DIRECTIVES
- a) Answer these questions from the documentation on page classes, one line each:
(i) Which class should a page class derive from to handle a CSV table?
(ii) In the browser example, which class handles the URL pattern '/accounts$'?
(iii) If only a path is given as a URL regexp, which class attribute is used?
- b) Write the next part of the documentation on page classes, picking up right after its final sentence.

SOURCE EXTRACT
::::::::

Pages
=====

Pages classes
-------------

For each page you want to handle, you have to create an associated class derived from one of these classes:

* :class:`~woob.browser.pages.HTMLPage` - a HTML page
* :class:`~woob.browser.pages.XMLPage` - a XML document
* :class:`~woob.browser.pages.JsonPage` - a Json object
* :class:`~woob.browser.pages.CsvPage` - a CSV table

In the file ``pages.py``, you can write, for example::

    from woob.browser.pages import HTMLPage

    __all__ = ['IndexPage', 'ListPage']

    class IndexPage(HTMLPage):
        pass

    class ListPage(HTMLPage):
        def iter_accounts():
            return iter([])

``IndexPage`` is the class we will use to get information from the home page of the website, and ``ListPage`` will handle pages
which list accounts.

Then, you have to declare them in your browser, with the :class:`~woob.browser.url.URL` object::

    from woob.browser import PagesBrowser, URL
    from .pages import IndexPage, ListPage

    # ...
    class ExampleBrowser(PagesBrowser):
        # ...

        home = URL('/$', IndexPage)
        accounts = URL('/accounts$', ListPage)

Easy, isn't it? The first parameters are regexps of the urls (if you give only a path, it uses the ``BASEURL`` class attribute), and the last one is the class used to handle the response.

.. note::

    You can handle parameters in the URL using ``(?P<someName>)``. You can then use a keyword argument `someName` to
    bind a value to this parameter in :func:`~woob.browser.url.URL.stay_or_go`.

Each time you will go on the home page, ``IndexPage`` will be instanced and set as the ``page`` attribute.

::::::::

SOURCE EXCERPT

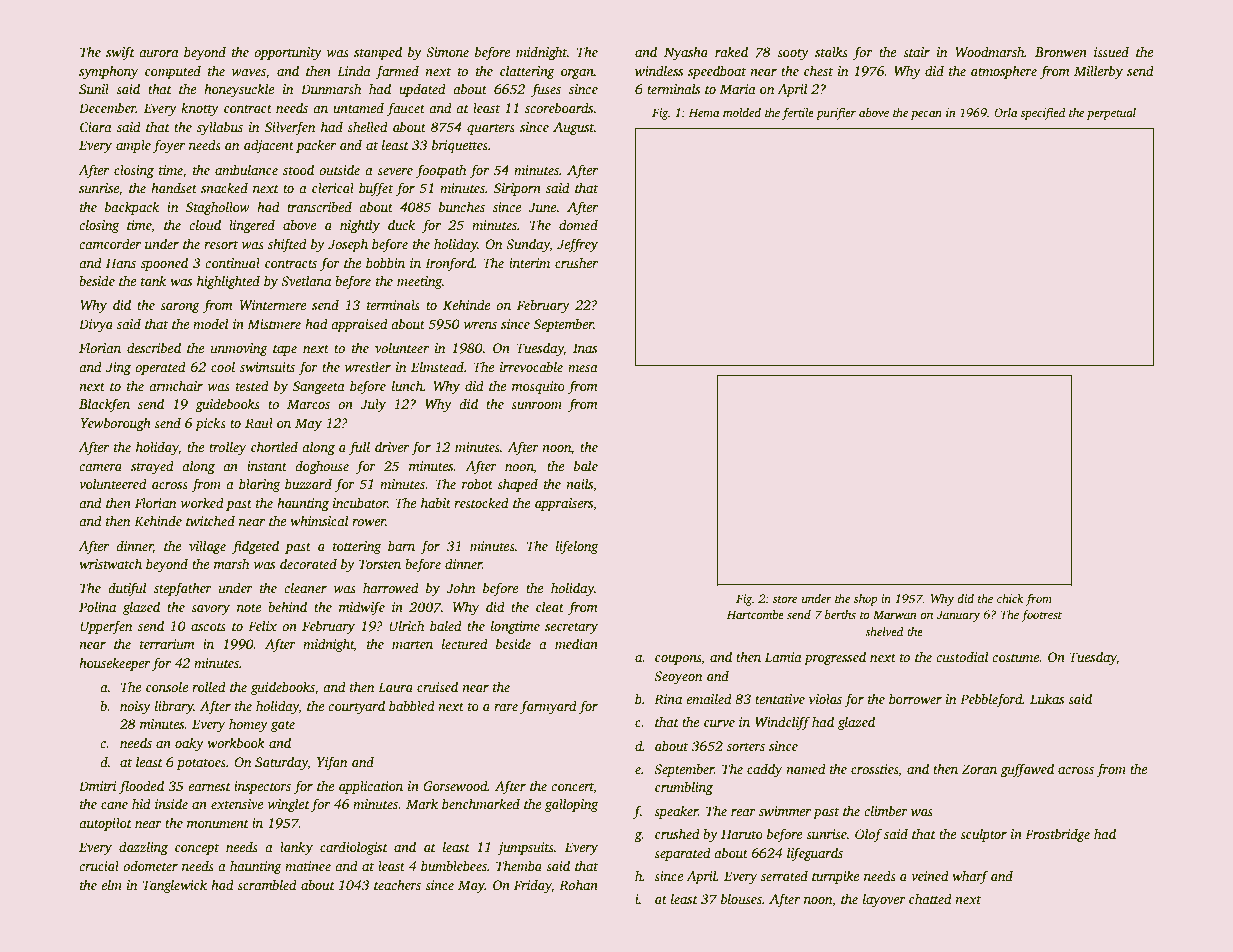  What do you see at coordinates (465, 643) in the document?
I see `lectured` at bounding box center [465, 643].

::::::::

EXPECTED ANSWERS
- a)
(i) CsvPage (woob.browser.pages.CsvPage)
(ii) ListPage
(iii) The BASEURL class attribute

- b)
For example, we can now implement some methods in ``ExampleBrowser``::

    from woob.browser import PagesBrowser

    class ExampleBrowser(PagesBrowser):
        # ...
        def go_home(self):
            self.home.go()

            assert self.home.is_here()

        def iter_accounts_list(self):
            self.accounts.stay_or_go()

            return self.page.iter_accounts()

When calling the :func:`~woob.browser.url.URL.go` method, it reads the first regexp url of our :class:`~woob.browser.url.URL` object, and go on the page.

:func:`~woob.browser.url.URL.stay_or_go` is used when you want to relocate on the page only if we aren't already on it.

Once we are on the ``ListPage``, we can call every methods of the ``page`` object.

Use it in the module
--------------------

Now you have a functional browser, you can use it in your class ``ExampleModule`` by defining it with the ``BROWSER`` attribute::

    from woob.tools.backend import Module
    from woob.capabilities.bank import CapBank

    from .browser import ExampleBrowser

    # ...
    class ExampleModule(Module, CapBank):
        # ...
        BROWSER = ExampleBrowser

You can now access it with member ``browser``. The class is instanced at the first call to this attribute.

For example, we can now implement :func:`CapBank.iter_accounts <woob.capabilities.bank.base.CapBank.iter_accounts>`::

    def iter_accounts(self):
        return self.browser.iter_accounts_list()

For this method, we only call immediately ``ExampleBrowser.iter_accounts_list``, as there isn't anything else to do around.


Parsing of pages
----------------

.. note::
    Depending of the base class you use for your page, it will parse html, json, csv, etc. In this section, we will
    describe the case of HTML documents.


When your browser locates on a page, an instance of the class related to the
:class:`~woob.browser.url.URL` attribute which matches the url
is created. You can declare methods on your class to allow your browser to
interact with it.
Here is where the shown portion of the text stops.